▶ [Job]
Rewrite the rows from the line that contains "Click the date label Jan30,2026" through the line that contains "Action: coord(1339,25)", replacing "lock icon" with "padlock icon" and keeping everything else the same.

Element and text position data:
++++
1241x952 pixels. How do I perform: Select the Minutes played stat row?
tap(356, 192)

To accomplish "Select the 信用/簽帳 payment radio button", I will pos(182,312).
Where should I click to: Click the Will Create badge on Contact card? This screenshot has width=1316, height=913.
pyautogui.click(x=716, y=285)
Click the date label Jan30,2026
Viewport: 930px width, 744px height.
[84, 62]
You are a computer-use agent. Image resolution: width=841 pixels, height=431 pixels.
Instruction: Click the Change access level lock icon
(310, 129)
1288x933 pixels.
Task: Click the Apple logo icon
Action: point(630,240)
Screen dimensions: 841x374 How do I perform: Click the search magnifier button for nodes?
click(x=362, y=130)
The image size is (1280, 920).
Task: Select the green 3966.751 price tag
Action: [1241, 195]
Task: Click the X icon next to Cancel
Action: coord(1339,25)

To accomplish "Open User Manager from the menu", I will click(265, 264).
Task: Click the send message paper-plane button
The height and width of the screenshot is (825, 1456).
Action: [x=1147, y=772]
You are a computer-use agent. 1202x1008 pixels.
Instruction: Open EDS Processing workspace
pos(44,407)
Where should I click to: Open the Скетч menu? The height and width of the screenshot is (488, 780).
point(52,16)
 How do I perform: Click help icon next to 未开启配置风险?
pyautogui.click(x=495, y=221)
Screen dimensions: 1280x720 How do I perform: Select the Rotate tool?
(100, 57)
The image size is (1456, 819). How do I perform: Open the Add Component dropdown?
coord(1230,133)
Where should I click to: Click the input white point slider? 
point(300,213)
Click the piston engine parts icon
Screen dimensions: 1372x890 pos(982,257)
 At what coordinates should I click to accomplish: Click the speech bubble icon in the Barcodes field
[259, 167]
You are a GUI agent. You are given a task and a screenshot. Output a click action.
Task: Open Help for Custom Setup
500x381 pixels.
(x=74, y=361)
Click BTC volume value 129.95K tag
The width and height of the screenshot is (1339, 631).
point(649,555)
++++
▶ [Solved exercise]
Click the date label Jan30,2026
Viewport: 930px width, 744px height.
[84, 62]
You are a computer-use agent. Image resolution: width=841 pixels, height=431 pixels.
Instruction: Click the Change access level padlock icon
(310, 129)
1288x933 pixels.
Task: Click the Apple logo icon
Action: point(630,240)
Screen dimensions: 841x374 How do I perform: Click the search magnifier button for nodes?
click(x=362, y=130)
The image size is (1280, 920).
Task: Select the green 3966.751 price tag
Action: [1241, 195]
Task: Click the X icon next to Cancel
Action: coord(1339,25)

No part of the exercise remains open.